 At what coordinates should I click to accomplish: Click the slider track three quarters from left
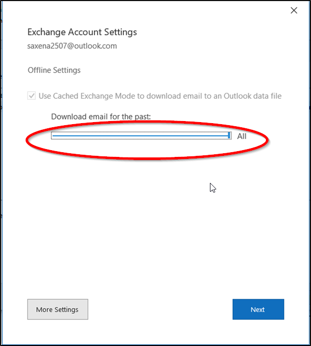[x=185, y=136]
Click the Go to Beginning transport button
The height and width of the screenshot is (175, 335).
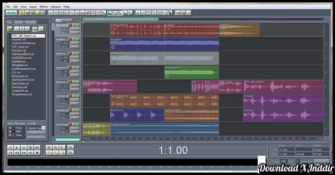[x=10, y=152]
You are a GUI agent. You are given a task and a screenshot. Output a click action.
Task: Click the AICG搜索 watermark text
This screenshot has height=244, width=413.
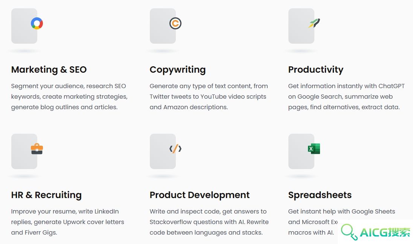385,232
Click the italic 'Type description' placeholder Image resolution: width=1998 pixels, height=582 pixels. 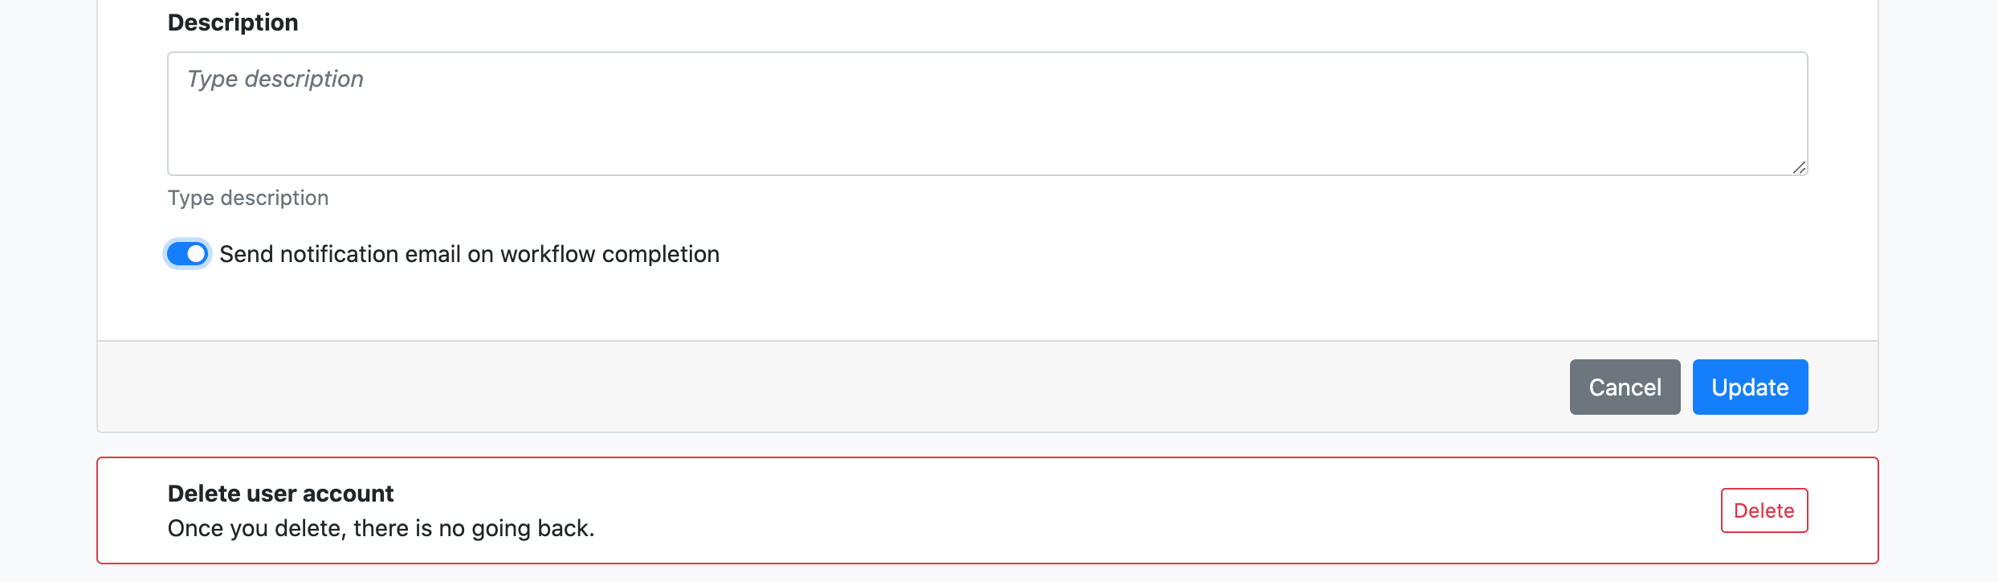[275, 79]
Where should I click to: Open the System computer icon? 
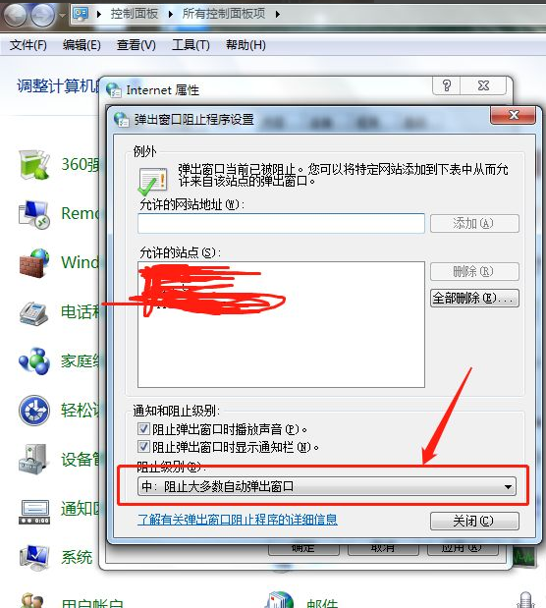point(34,558)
_____
» **ASSIGNED TASK**
Copy the lines exactly as they appear from the opening of the entries above through the line with "You are a GUI", excluding all pictures.

» **REPLY TO THE TASK**
 At what coordinates should I click to accomplish: Click the slider track three quarters from left
[x=185, y=136]
Click the Go to Beginning transport button
The height and width of the screenshot is (175, 335).
[x=10, y=152]
You are a GUI agent. You are given a task and a screenshot. Output a click action.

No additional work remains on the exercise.